Reckitt is further superbly rated. The company maintains ratings with both Moody’s and S&P Global, with A3 and A- long-term ratings respectively, both stable, and both confirmed less than 2 years ago.

With that, let’s move to valuation.

Reckitt Benckiser Valuation

The company’s trends in terms of valuation over the past 10 years haven’t been the most impressive, because as you might expect, this company tends to always come at a bit of a premium.

In this case, the relevant ADR you can look at is RBGLY. This ADR is a 0.2x ORd and it currently trades at a mixed P/E of 17.2x, with a 10-year average of around 20.5x.

This implies a decent amount of normalization potential – unfortunately the 2022-2023 estimates for EPS do not, at around 2-3%, even if 2024E is expected to come in far higher.

Reckitt Valuation

Reckitt Valuation (F.A.S.T graphs)

Historically speaking, whenever the company’s ADR has traded below 16-17x, the company has been an excellent longer-term investment – and we’re starting to skirt these levels at below $14/share.

For the native, the upside is even easier and clear to establish. The native RKT share, which is what I have bought in a small stake at this time, tends to be targeted between a £65-£75 average PT, with current ranges of as low as £50/share, and as high as $82/share with an average PT of around £69/share. The current native share price is £57.39, or 5739,41 GBX if you’re going by that sort of calculation. For that, we’re currently seeing an analyst-based upside for that average of around 20%.

And I more or less agree with the 12 out of 19 analysts giving this company this sort of average. There’s too much to like in this company, regardless of the momentary headwinds and current macro. Any conservative DCF calculation, even going as low as 2-3% EBITDA growth, would imply a share price above $60 on a conservative and realistic WACC – because this company is not in any way overleveraged or in debt.

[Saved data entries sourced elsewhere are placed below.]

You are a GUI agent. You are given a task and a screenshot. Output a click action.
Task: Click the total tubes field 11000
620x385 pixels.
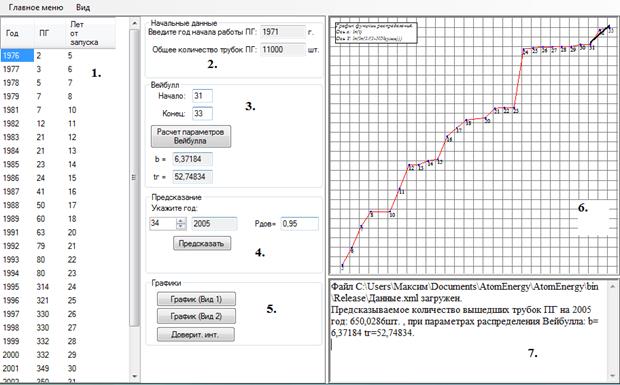[283, 50]
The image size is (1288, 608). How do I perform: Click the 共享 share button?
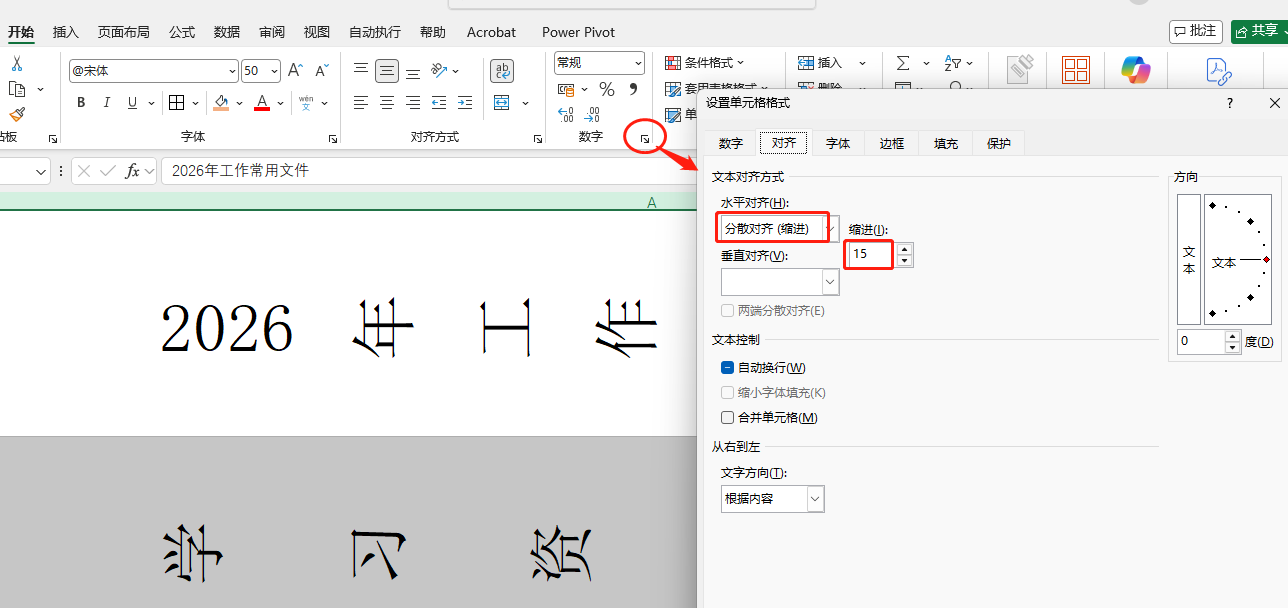click(x=1259, y=31)
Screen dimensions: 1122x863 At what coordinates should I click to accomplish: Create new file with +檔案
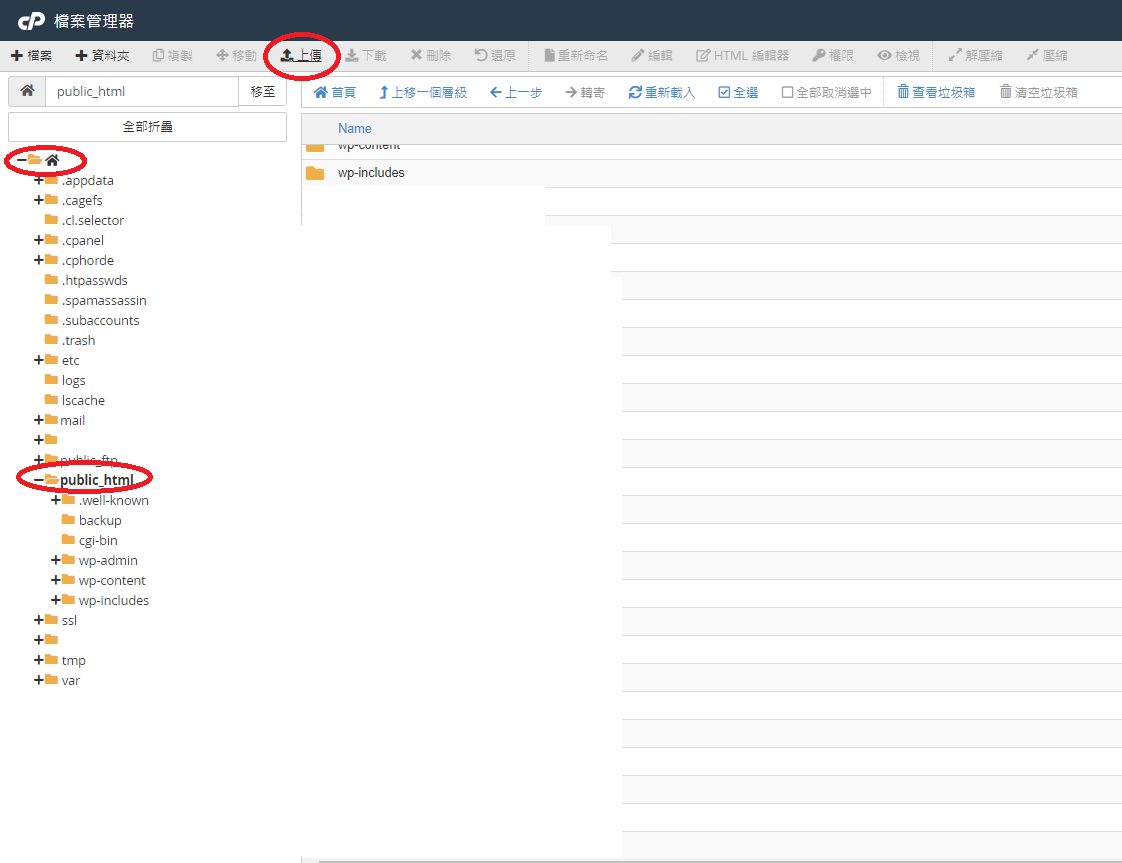point(31,56)
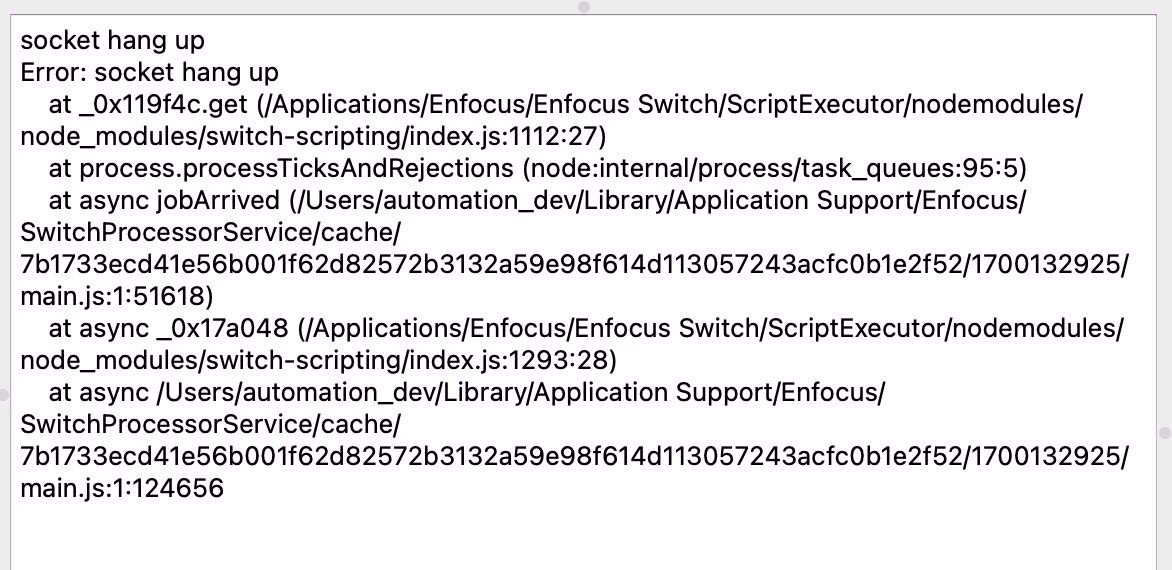The height and width of the screenshot is (570, 1172).
Task: Click the first long hash path line
Action: (x=573, y=265)
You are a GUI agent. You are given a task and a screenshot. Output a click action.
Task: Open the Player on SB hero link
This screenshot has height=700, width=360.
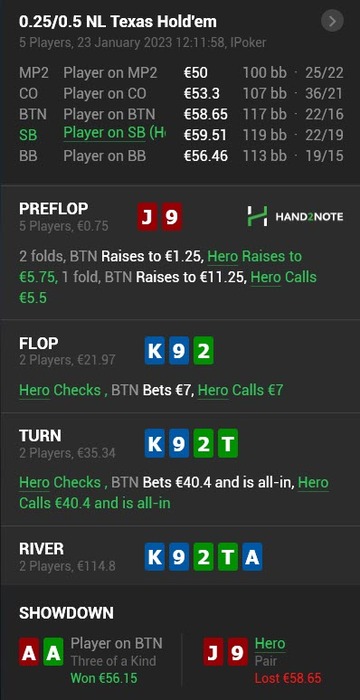[114, 133]
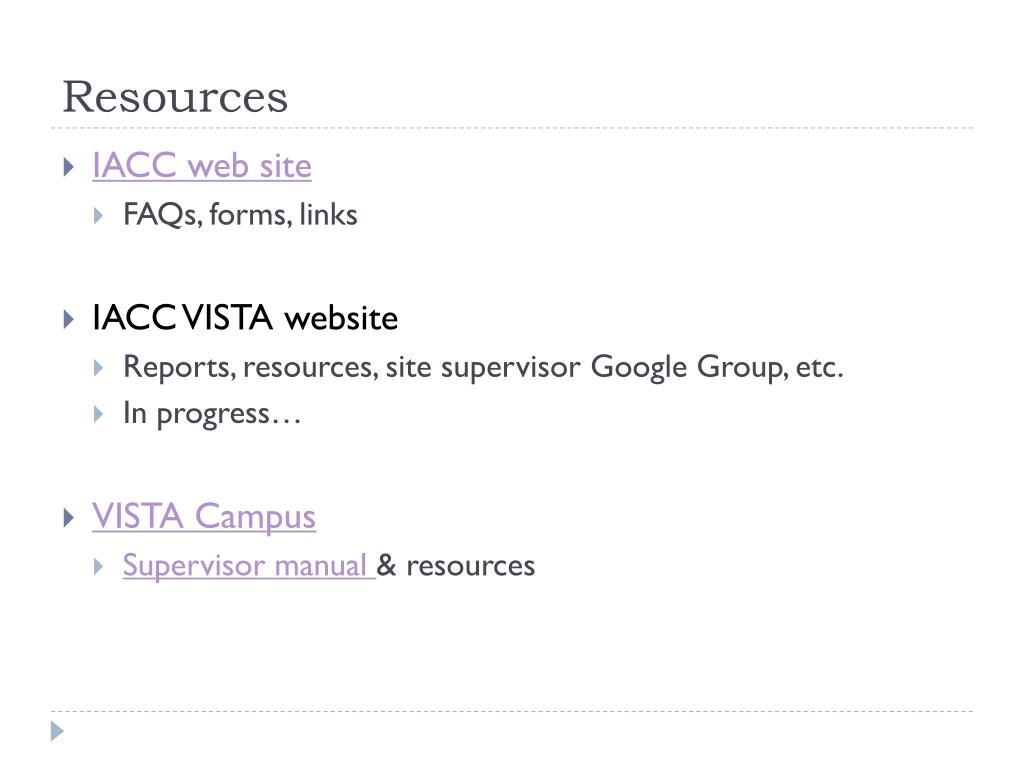Click the sub-bullet arrow before Supervisor manual
Viewport: 1024px width, 768px height.
99,566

So, the simple case here, dear readers,

I believe Reckitt Benckiser Group PLC to be an absolutely superb sort of conservative company. While it won’t turn your investment 10x in 5 years, your capital will be conservatively managed by an experienced team of managers, ensuring that it doesn’t erode very far compared to the broader market – at least if we look at it historically.

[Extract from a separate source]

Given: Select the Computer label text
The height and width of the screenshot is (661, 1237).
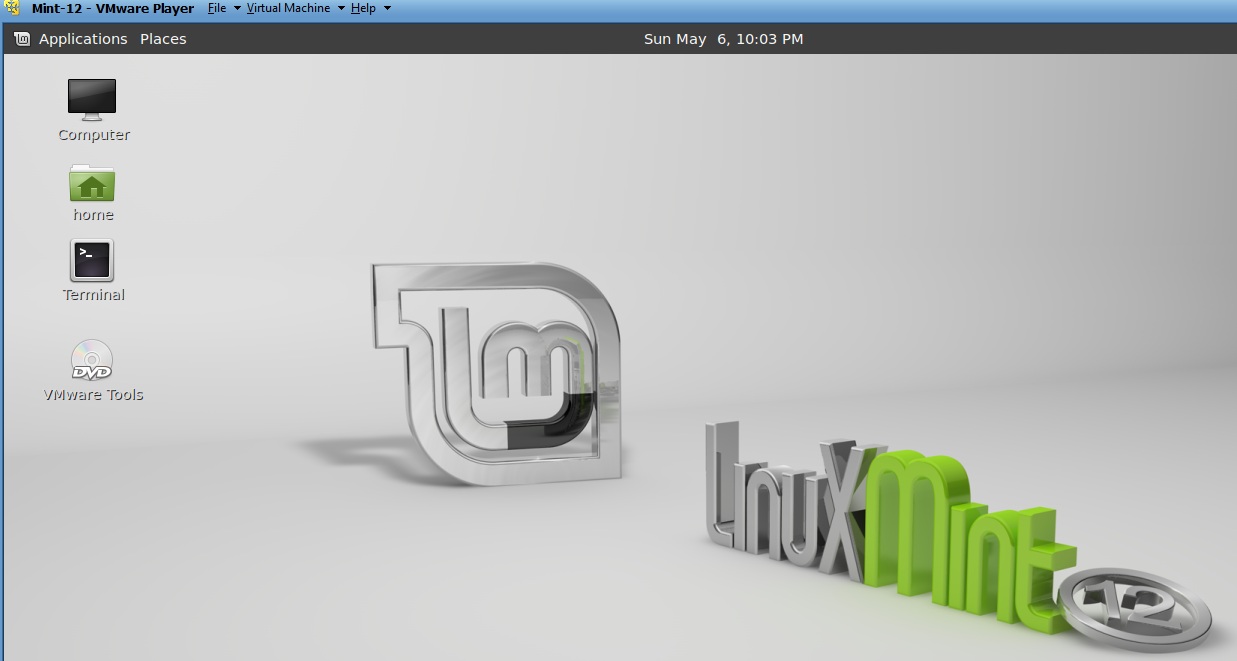Looking at the screenshot, I should (93, 134).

Here are my thesis specifics for the company as it stands today.

Thesis

  • Reckitt Benckiser is a company with an absolutely solid sort of portfolio of consumer-oriented staple products which aren’t going anywhere. The company is very conservatively-managed, with superb credit rating and a competitive sort of yield for what is otherwise a very low-yield sort of segment.
  • I view this company as a “Must-own” for a conservative dividend investor – and I think the company today is attractively valued, even though it’s not at a bottom-level.
  • I think RKT stock at native ticker is attractively valued at this time, and i give it a price target of £63 native, or 6,300 GBX.
  • RKT is a “BUY” here.

Remember, I’m all about:

  • Buying undervalued – even if that undervaluation is slight and not mind-numbingly massive – companies at a discount, allowing them to normalize over time and harvesting capital gains and dividends in the meantime.
  • If the company goes well beyond normalization and goes into overvaluation, I harvest gains and rotate my position into other undervalued stocks, repeating #1.
  • If the company doesn’t go into overvaluation but hovers within a fair value, or goes back down to undervaluation, I buy more as time allows.
  • I reinvest proceeds from dividends, savings from work, or other cash inflows as specified in #1.

Here are my criteria and how the company fulfills them (italicized).

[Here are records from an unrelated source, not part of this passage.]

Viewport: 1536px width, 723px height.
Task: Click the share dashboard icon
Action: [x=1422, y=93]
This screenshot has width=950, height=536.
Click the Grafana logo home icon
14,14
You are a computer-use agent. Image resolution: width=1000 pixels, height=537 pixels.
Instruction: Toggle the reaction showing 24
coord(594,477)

  • This company is overall qualitative.
  • This company is fundamentally safe/conservative & well-run.
  • This company pays a well-covered dividend.
  • This company is currently cheap.
  • This company has a realistic upside that is high enough, based on earnings growth or multiple expansion/reversion.

I wouldn’t call it “cheap”, but every other criteria is fulfilled at this point.

This one is one you can “BUY”.

Editor’s Note: This article discusses one or more securities that do not trade on a major U.S. exchange. Please be aware of the risks associated with these stocks.